● **WORK ORDER**: Every record below should be retyped exactly, and no picture should appear in the copy.

● **DATA PROVIDED**:

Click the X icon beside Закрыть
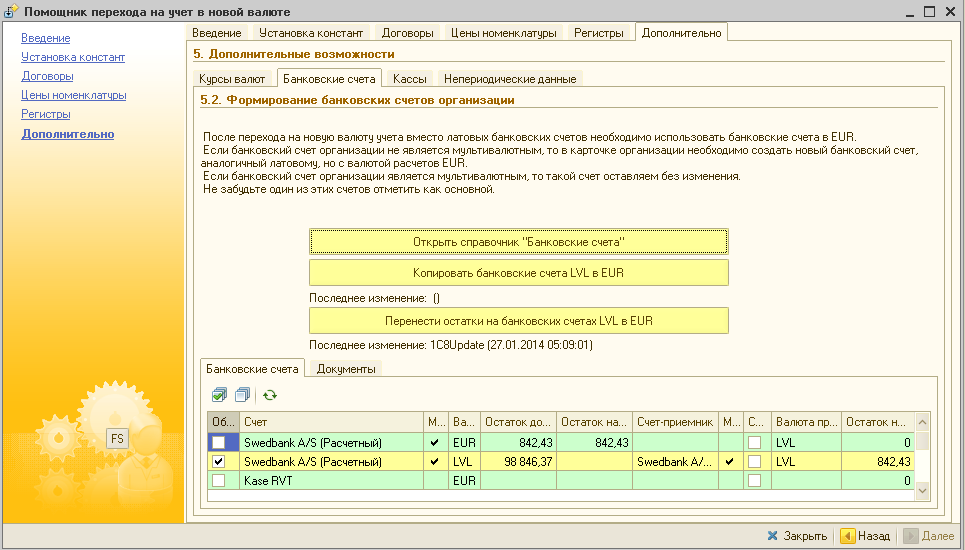 772,536
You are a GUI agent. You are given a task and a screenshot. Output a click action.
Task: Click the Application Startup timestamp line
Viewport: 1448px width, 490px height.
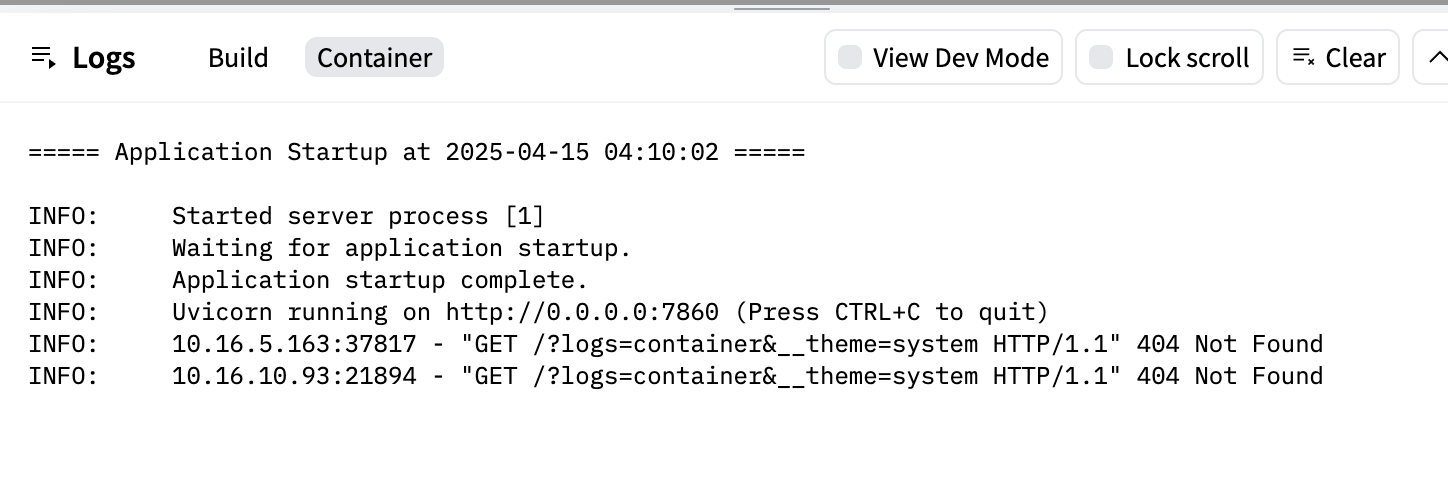417,153
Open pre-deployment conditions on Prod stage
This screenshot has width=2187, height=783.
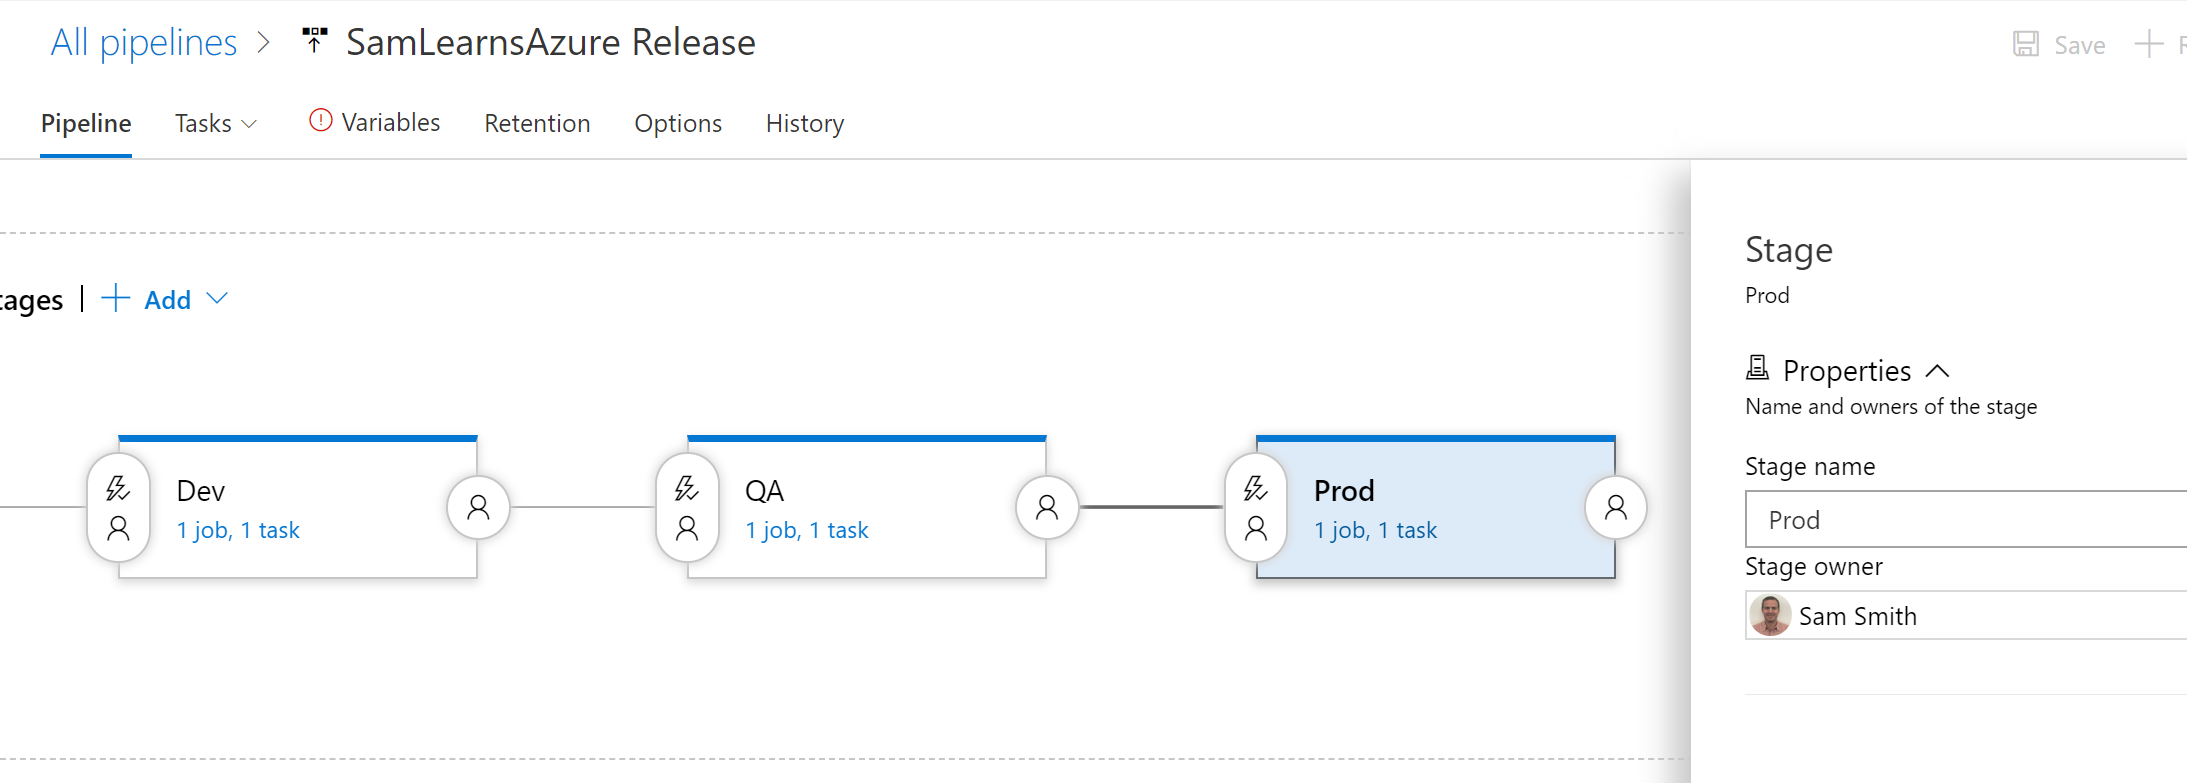click(1256, 507)
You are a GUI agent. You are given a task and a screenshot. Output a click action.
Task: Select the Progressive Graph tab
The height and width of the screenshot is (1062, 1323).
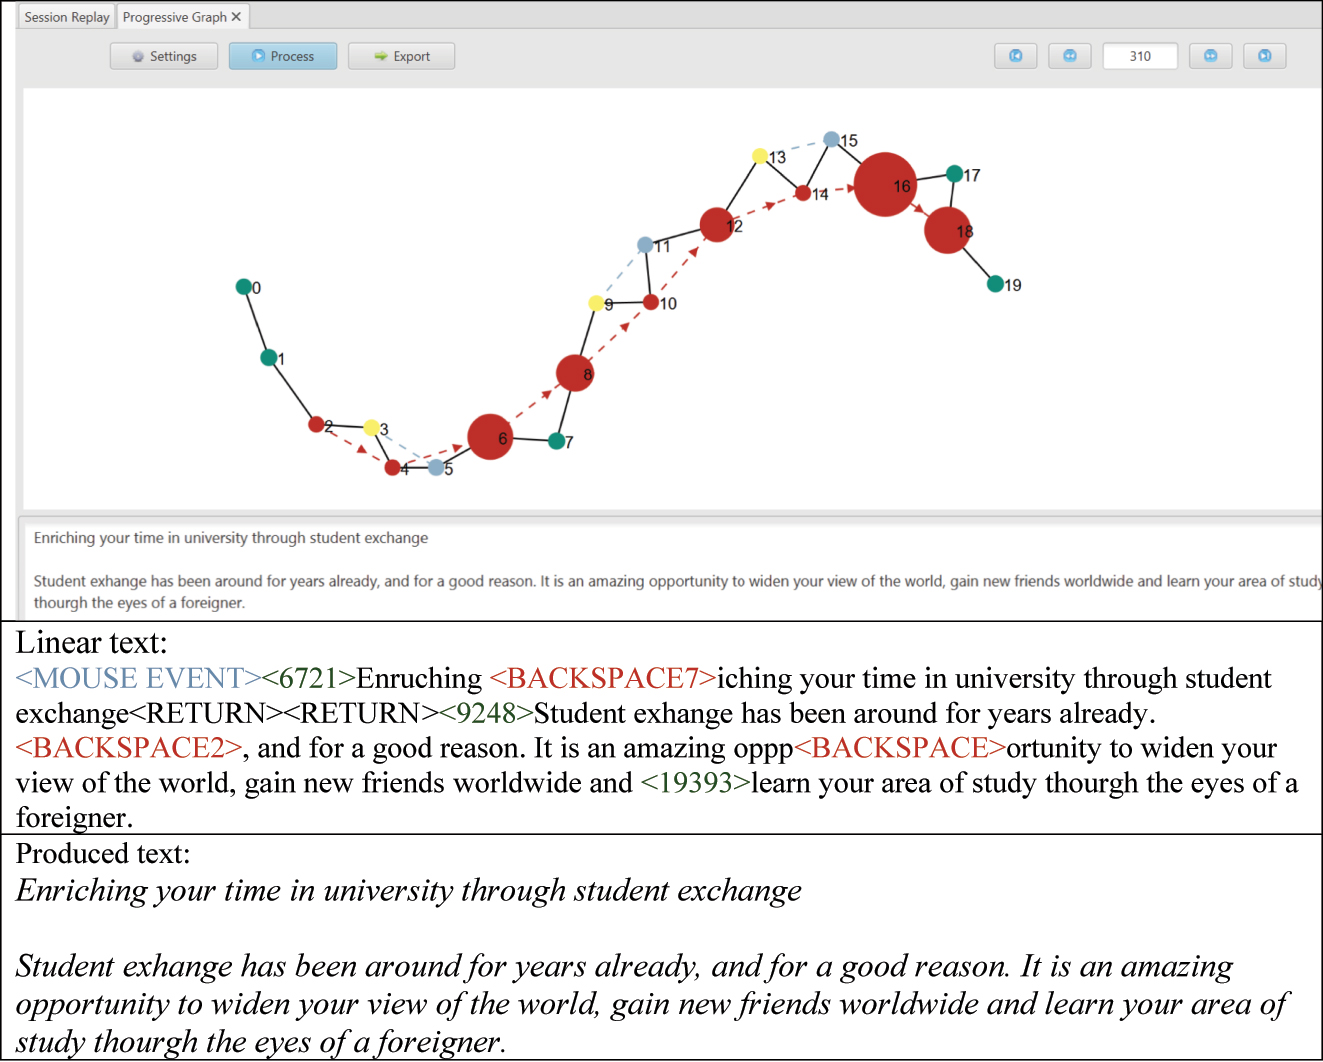pyautogui.click(x=175, y=16)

● **OUTPUT BELOW**:
Click the X icon beside Закрыть
 772,536
You are a GUI agent. You are given a task and a screenshot. Output a click action.
Task: Click the Application Startup timestamp line
Viewport: 1448px width, 490px height.
417,153
Open pre-deployment conditions on Prod stage
This screenshot has width=2187, height=783.
click(1256, 507)
You are a GUI agent. You are given a task and a screenshot. Output a click action.
Task: Select the Progressive Graph tab
The height and width of the screenshot is (1062, 1323).
pyautogui.click(x=175, y=16)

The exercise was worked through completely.